The world war that began 80 years ago when the German armoured divisions crossed the Oder – and ended with a surrender act aboard a warship in Tokyo Bay – was the worst of all wars, ‘the War of the World’ that brought the ‘descent of the West’ (Ferguson 2006).
The struggle of Nazi Germany and Imperial Japan for global supremacy exhausted the human and economic resources of much of Europe as well as East and Southeast Asia (Boldorf and Okazaki 2015). The six years of carnage incinerated 60 million souls, among them 6 million Jews. The majority of the military casualties were citizens of the Soviet Union, China, Germany, and Japan, but the dead were mourned the world over (Weinberg 2005). Tens of millions more were displaced and haunted by the oppressions of war, men wearing the scars of battle and women scarred by the humiliation of abuse at the hands of the enemy or their own husbands returning from the torments of frontline service. After the war had ended in Europe, 12 million Germans were held as Allied prisoners of war, 2 million of them never to return home. Millions of children across the continent would grow up without a father.
The enormous firepower of industrial warfare and aerial bombardment “brought physical destruction that few could have imagined and few imagined could be overcome in their lifetime” (Vonyó 2018). That a Europe more prosperous than ever would emerge from this apocalypse astonished the world. Most economies shattered by war returned to pre-war levels of output within five years. The quarter-century that followed would be engraved in collective memory as the most remarkable era of macroeconomic stability and social progress in the history of the western world (Milward 1992) and as the ‘golden age of economic growth’ in Europe, both East and West (Crafts 2018).

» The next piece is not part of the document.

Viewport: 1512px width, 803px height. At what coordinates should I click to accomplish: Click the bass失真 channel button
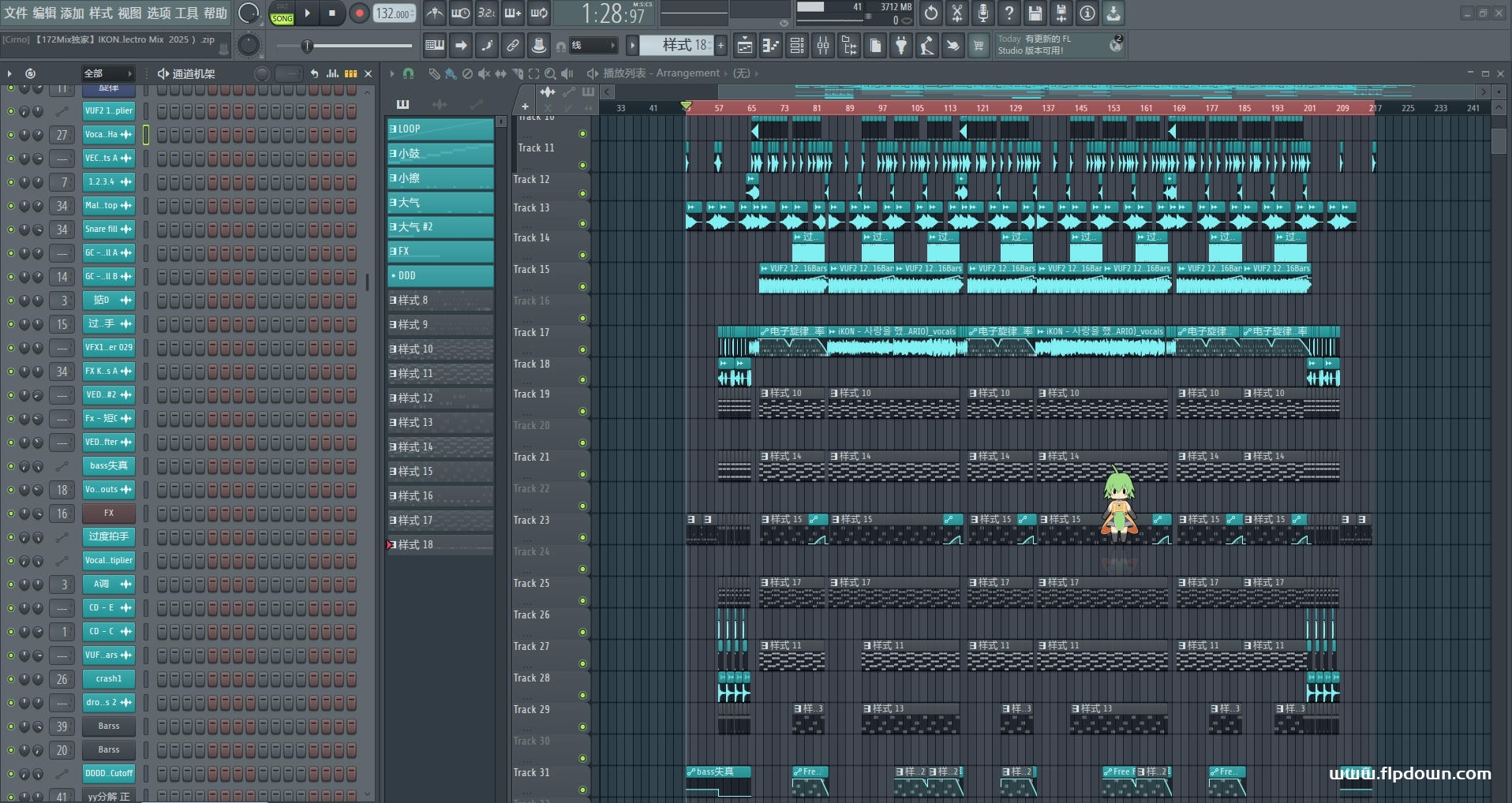pyautogui.click(x=109, y=465)
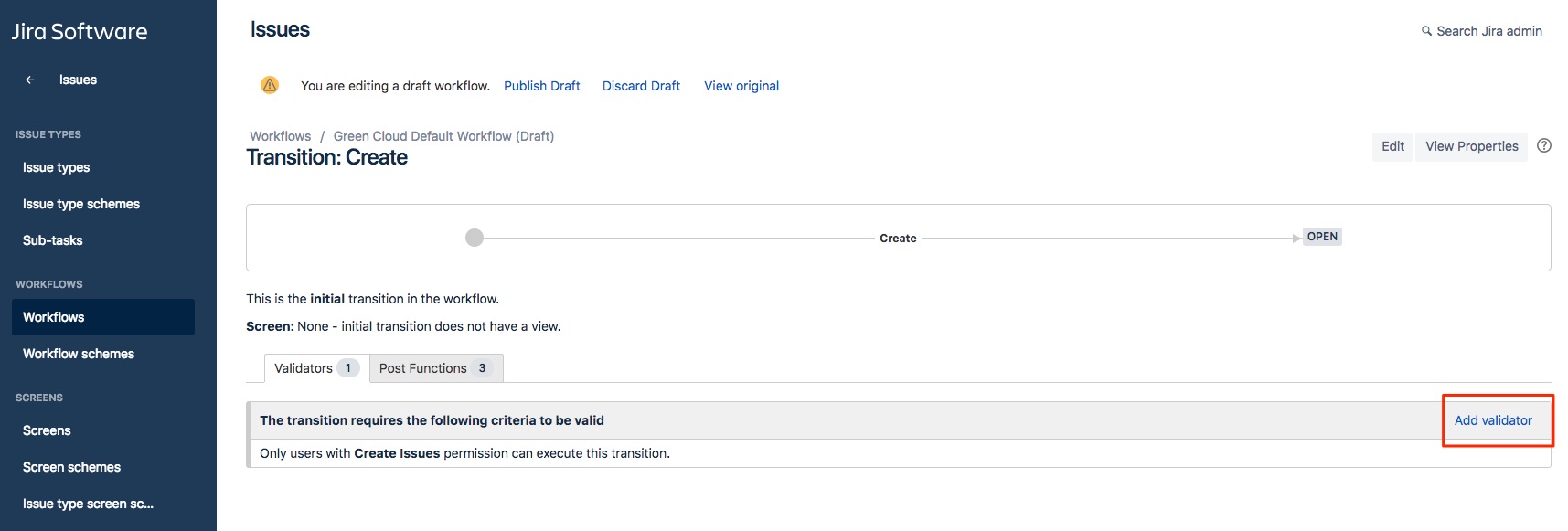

Western Europe: Foundations of recovery
There is consensus in the more recent historiography of post-war Europe that the foundations of economic life remained strong. Across Western Europe, the casualties of war were more than offset by natural population growth and post-war mass migration. Despite the scale of material damage, industrial equipment and plants survived the war remarkably intact. Even in Germany and Italy, the two main targets of Allied strategic bombing, industrial fixed capital grew by 20% and 30%, respectively, between 1936 and 1945. Power-generating capacity was also enlarged and needed little repair.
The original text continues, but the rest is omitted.